È l’unico funzionario della Farnesina che ha avuto il coraggio di mettere nero su bianco i punti dolenti della legge per il voto degli italiani all’estero e il meccanismo del voto per corrispondenza che avrebbe aperto – come le cronache giudiziarie si sono incaricate poi di mostrare – la stura al malaffare, al voto di scambio e alle consorterie mafiose. Per la sua presa di posizione finì nel mirino dell’allora ministro per gli Italiani nel Mondo, Mirko Tremaglia. Un giorno nel corso di una riunione interministeriale sul tema della legge per il voto all’estero si presentò l’ex repubblichino Tremaglia, che senza salutare nessuno si parò direttamente davanti a Di Gesù intimandogli di non occuparsi più della “sua legge”, pena pesanti sanzioni. «Fu – ricorda l’ex Ambasciatore – l’inizio di una vera e propria persecuzione per cinque anni con il divieto posto da Tremaglia all’amministrazione di promuovermi o di destinarmi all’estero finché egli fosse rimasto ministro».
Il senso dello Stato e un’incrollabile fede antifascista sono per l’ambasciatore Di Gesù la stella polare da seguire. Anche a costo di mettersi contro i potenti di turno. A settembre ha dato alle stampe per la casa editrice Aracne Dietro le quinte della Farnesina (544 pagine, 25 euro), un saggio in cui con occhio impietoso descrive i vizi e i mali della “repubblica” della Farnesina. E tra quelle righe c’è un vero e proprio scoop. Ai piani alti del Ministero (e non solo) si starebbe mettendo il silenziatore alla vicenda che riguarda Mario Vattani, più noto come Katanga o console fascio-rock, il figlio del potentissimo Umberto Vattani, l’uomo che ha attraversato la prima e la seconda repubblica – da Andreotti a Berlusconi – senza perdere un’oncia dell’immenso potere conquistato nella gestione della macchina del Ministero come Segretario generale ma estendendo, anzi, la sua influenza anche al di là dell’area di centrodestra. «La Repubblica nata dalla Resistenza – dice Di Gesù – sembra non avere alcun sussulto nel sapere che a rappresentarla, lautamente remunerato peraltro, sia una persona che di quei valori si fa beffe». E già «perché il ricorso presentato dalla Farnesina avverso una sentenza del Tar del Lazio, favorevole a Mario Vattani e alle sue esibizioni fascio-rock, decadrà per mancanza di interesse del ricorrente se non arriva una presa di posizione forte dalla politica che costringa il Ministero degli Esteri a sollecitare ufficialmente il Consiglio di Stato a emettere una sentenza sul caso».

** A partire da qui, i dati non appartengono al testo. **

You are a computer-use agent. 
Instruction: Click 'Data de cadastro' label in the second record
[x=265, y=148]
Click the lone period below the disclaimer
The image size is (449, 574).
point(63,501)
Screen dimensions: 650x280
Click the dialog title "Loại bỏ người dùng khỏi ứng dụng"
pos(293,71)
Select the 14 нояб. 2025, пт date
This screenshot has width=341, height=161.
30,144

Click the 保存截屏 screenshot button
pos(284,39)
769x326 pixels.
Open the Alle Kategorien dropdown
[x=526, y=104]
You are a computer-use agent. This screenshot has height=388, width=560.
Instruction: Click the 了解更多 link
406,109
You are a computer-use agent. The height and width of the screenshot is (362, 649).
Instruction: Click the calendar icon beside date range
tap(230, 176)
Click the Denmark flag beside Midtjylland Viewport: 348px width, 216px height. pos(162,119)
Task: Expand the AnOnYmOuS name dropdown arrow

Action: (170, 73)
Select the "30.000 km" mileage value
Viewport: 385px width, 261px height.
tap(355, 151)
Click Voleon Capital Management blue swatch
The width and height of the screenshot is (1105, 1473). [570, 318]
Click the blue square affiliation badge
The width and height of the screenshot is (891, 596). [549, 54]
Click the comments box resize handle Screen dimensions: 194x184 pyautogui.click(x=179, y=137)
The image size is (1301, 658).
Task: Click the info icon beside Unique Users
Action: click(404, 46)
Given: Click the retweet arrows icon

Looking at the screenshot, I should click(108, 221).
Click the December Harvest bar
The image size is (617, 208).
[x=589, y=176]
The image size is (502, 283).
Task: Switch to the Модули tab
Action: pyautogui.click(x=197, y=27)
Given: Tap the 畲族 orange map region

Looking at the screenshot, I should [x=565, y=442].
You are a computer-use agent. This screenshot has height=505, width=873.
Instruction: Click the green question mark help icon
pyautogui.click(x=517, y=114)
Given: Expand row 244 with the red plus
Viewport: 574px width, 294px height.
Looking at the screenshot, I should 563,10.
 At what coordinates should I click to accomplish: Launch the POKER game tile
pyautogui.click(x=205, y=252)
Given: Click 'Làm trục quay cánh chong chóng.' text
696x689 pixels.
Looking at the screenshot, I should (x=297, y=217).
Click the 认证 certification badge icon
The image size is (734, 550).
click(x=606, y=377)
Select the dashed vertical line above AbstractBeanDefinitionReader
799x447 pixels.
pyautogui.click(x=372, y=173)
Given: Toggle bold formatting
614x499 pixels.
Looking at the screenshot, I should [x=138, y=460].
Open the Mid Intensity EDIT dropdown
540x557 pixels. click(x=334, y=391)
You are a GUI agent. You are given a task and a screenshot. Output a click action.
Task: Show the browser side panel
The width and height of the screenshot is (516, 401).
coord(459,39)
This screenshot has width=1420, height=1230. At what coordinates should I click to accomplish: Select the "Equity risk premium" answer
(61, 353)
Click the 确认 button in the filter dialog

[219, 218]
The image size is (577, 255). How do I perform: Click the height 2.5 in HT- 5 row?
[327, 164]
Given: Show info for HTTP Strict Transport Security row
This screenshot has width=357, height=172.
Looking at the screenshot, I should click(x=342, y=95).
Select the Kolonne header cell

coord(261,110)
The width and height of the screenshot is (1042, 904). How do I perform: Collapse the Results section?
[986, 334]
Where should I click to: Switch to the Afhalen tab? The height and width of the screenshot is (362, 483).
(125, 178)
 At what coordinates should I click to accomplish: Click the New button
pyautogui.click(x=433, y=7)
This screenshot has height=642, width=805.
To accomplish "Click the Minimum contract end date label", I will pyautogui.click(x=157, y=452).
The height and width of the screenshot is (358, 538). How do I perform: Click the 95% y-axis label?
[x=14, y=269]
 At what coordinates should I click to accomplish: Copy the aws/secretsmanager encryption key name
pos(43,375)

Ambasciatore, ripercorriamo per i lettori di Patria Indipendente la vicenda di Vattani junior.
Nel maggio del 2011 ha partecipato come protagonista, in un luogo pubblico a Roma, a un concerto organizzato da CasaPound. Nella sua esibizione, accompagnato dalla sua band, Sottofasciasemplice, Vattani ha cantato canzoni che inneggiavano alla Repubblica sociale italiana e denigravano la Repubblica Italiana, quella che egli come diplomatico avrebbe dovuto servire con lealtà e che invece definiva come “fondata sui valori degli epuratori (…) sui valori della violenza, del tradimento e dell’arroganza (…), sulla lotta armata fatta da banditi e disertori, dinamitardi e bombaroli”. C’è anche un filmato che immortala il gruppo dei presenti che alza il braccio nel saluto fascista e che mostra Vattani rispondere col braccio teso. Malgrado questo comportamento, il 26 luglio di quell’anno Mario Vattani è stato destinato alla sede di Osaka, in Giappone, come Console generale. Il clamore suscitato dal concerto e la campagna di stampa che ne seguì fecero sì che fosse richiamato a Roma per essere sottoposto a provvedimento disciplinare.
Ci tolga una curiosità Ambasciatore. Quali erano le funzioni di Vattani ad Osaka? Cosa faceva lì di così significativo per quella Repubblica che tanto disprezzava?
In verità ben poco. È costato l’ira di dio allo Stato senza avere, di fatto, nulla da fare. Quella di Osaka è una piccola sede e non vi erano esigenze che giustificassero l’impiego di un alto dirigente del Ministero. Le questioni politiche le segue l’Ambasciata di Tokyo, così come le questioni commerciali sono svolte dall’ICE e quelle culturali dagli Istituti di Cultura di Tokyo e di Kyoto. E il bello è che ad Osaka non vi è nemmeno una nutrita comunità italiana. Insomma un buen retiro dopo la fatica dei concerti inneggianti al fascismo.
Chi c’era alla guida della Farnesina quando è scoppiato il caso Vattani?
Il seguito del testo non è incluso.